公爵令嬢は短く返事をすると手を取ってくれた。

 彼女をエスコートし壇上に向かおうと振り向くと、すでに人は脇に避け道が出来ていた。卒業記念パーティーの浮かれた雰囲気は既になく、この醜聞をどうするのかという好奇な目を向ける者や、この後どうなるか不安な様子な者等人それぞれだ。


「それでは参ろう」


 公爵令嬢に声をかけ、壇上に向かい歩き始めたが一緒に居た王子の取り巻きの婚約者達も着いてきている。

壇上の前まで歩き、公爵令嬢の手を離し、一息入れてから兄上に問いただす。


「兄上、これは一体どういう事でしょうか?」


 兄上は少し苛立ったように答える。


「公爵令嬢を私たちの前まで連れてきた事は褒めてやろう、だがお前には関係のないことだ引っ込んでいろ」


 関係のない話で卒業記念パーティーを潰しておいて、引っ込んでいろはないだろう。


「私は、このパーティーの主催者の一人です。関係がない事はないでしょう。それに聖女に対する所業と言いますが、彼女に嫌がらせをしていた者たちは既に、裁かれているはずですが?」


 確かに、聖女は嫌がらせを受けていた。

貴族と関わりの無い平民であった彼女を貴族の中に飛び込ませたのだから、問題が起こらないはずが無い。

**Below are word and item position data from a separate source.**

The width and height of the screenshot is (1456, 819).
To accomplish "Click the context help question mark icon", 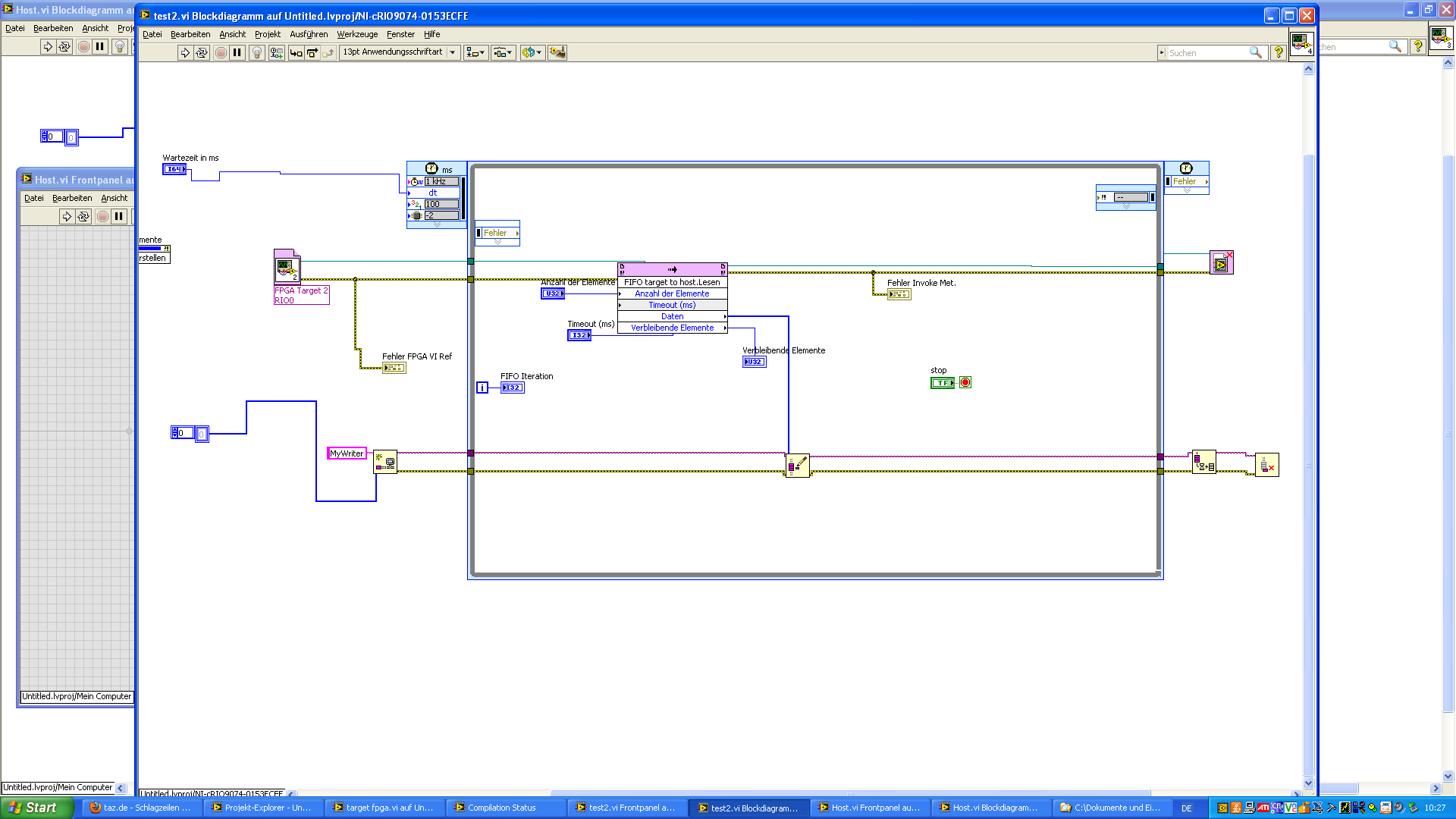I will (x=1278, y=52).
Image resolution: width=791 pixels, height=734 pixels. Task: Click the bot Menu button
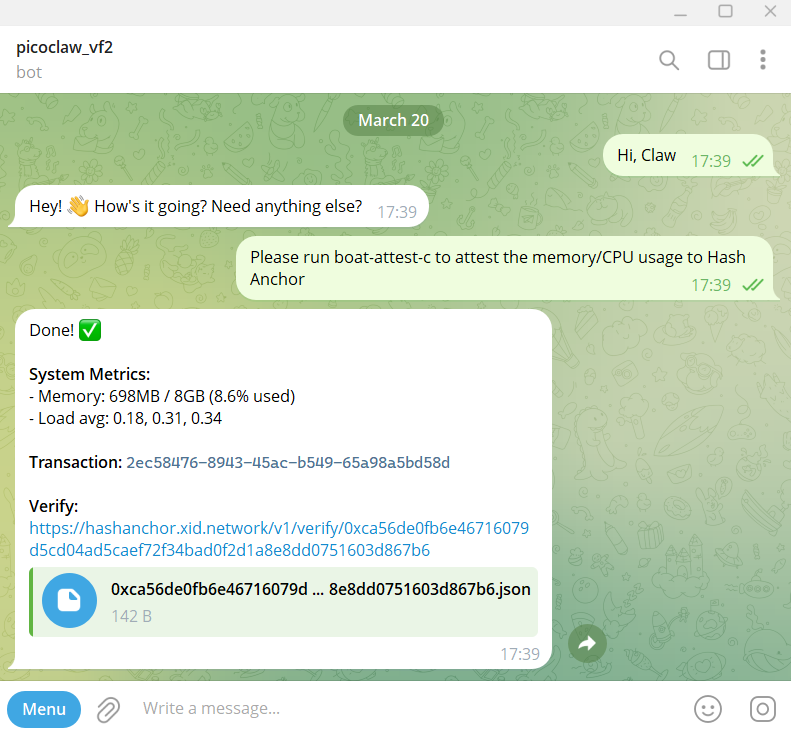(44, 709)
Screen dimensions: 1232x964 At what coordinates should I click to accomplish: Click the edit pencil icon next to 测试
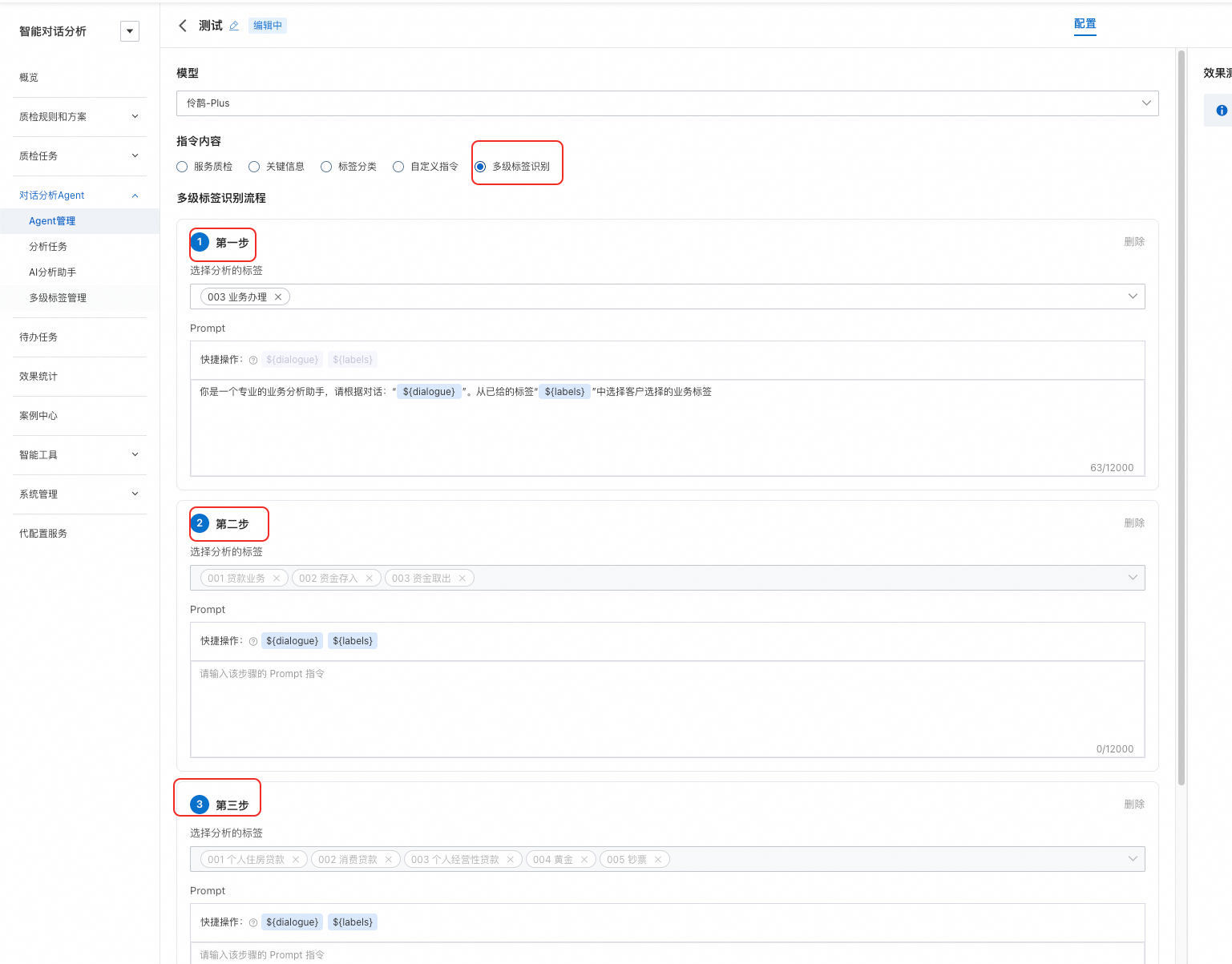click(x=234, y=26)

そのため、問題が起きたとき教育中ですのでご容赦してくださいねと言い放っても文句の出ない第二王子と婚約者の公爵令嬢が教育係につけられたのだ。

 公爵令嬢が聖女を嗜めると第二王子がフォローに回る。最初のうちは上手くいっていると思われた。

しかし、同い年に何度も注意されるというのは聖女にとっては苦痛だろう。次第に王子の方へ懐いていき、王子の方も貴族子女とは違う天真爛漫さに興味を抱いたのか次第に聖女を嗜める公爵令嬢を咎めるようになっていった。

 こうなると、公爵令嬢の権威に罅が入り派閥外の者達への統率が甘くなる。結果、日々王子との仲を深めていく聖女への嫉妬や聖女を排除してその席に座ろうと嫌がらせが始まったのだ。

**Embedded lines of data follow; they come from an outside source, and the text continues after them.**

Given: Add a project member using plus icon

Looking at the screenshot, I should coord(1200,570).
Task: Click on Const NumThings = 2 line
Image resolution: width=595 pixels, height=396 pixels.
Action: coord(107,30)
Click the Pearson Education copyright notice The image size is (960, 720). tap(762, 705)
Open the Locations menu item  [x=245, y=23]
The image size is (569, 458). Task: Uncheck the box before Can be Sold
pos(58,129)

 嫌がらせは軽く体を当てる事や陰口から始まり、物を隠す、ゴミをぶつける等エスカレートしていった。

ノートや教科書を破損するまで至り、ついには聖女を中庭の噴水に突き落としたことで学園側が対処することになる。

 学園には貴族だけではなく平民も少数ながら通っている。

大抵は貴族御用達の大商人が多額の寄付金を支払って子息を入学させているが、極稀に平民ながら優秀な者を特待生として通わせる事があった。聖女も特待生に当たる。

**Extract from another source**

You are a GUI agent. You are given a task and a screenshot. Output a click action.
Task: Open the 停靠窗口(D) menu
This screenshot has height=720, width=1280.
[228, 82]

 特待生が学園で使用している物は支給された物である。

 王立学園の最高責任者は代々王が担っており、特待生制度が設立された時、特待生にかかる費用は王の私費から払うことにしていた。その為に、この事件は徹底的に調べられ、関わっていた者は退学処分にされた。


「まだ、その女がいるだろう」


 憎らしいといった顔で言い放つ。


「公爵令嬢は無関係と調べがついております」


 毅然と言い返す。


「その女は聖女に対しグチグチと嫌味を言うのみならず、茶会に招待しない事で聖女を孤立させようとしていた。それに、聖女を階段から突き落としたのではないか!私は見たのだぞ、階段の上で手を伸ばしたその女を!」


 ついに怒りを抑えることが出来なくなったのか、怒鳴るように言い放つ兄上に呆れ果ててしまう。


「聖女の行動に対して忠告をしていたのは教育係としてですし、聖女が問題なく茶会に参加できる基準になるまで何回も茶会練習会を開いておられました。そして何よりも、聖女が階段から落下した事故に関しては公爵令嬢は助けようとして手を伸ばしたのです」


 公爵令嬢も最初は頻繁に聖女の行動を律していたが、一年程も経つ頃には聖女もある程度は出来るようになっていたし、聖女を窘めると第二王子が出張ってくるようになってきたので距離を置くようになっていた。

 それでも、異性とも距離が近い聖女に対して何度も改めるように窘めていた。

これは教育係としての立場もあったが、最も聖女と公の場で異性として相応しくない距離や行動をとっていたのが第二王子とその取り巻きであり、他の者が咎めようものなら第二王子が出張ってくるので実質的に第二王子の婚約者である公爵令嬢でしか行えなかったのだ。

 茶会に関しても、何も知らない聖女に対し一からマナーを教えたのは公爵令嬢である。流れを通して教えるために練習の為に無礼講でお願いしますと他の参加者に頭まで下げていたようだ。

この練習茶会は広く参加者を募り、最上級の貴族の茶会に無礼講で参加できると意外に人気であった。

また、上級の貴族に呼ばれることが殆どない下級貴族達にとってもいい練習の場になっていた。

公爵令嬢も聖女ばかりに構っていて自分の社交をしない訳にもいかず、回数は少ないが茶会自体は開かれていた。しかし、聖女に惹かれていた第二王子が乱入するようになり茶会は練習どころではなくなり存在自体もなくなった。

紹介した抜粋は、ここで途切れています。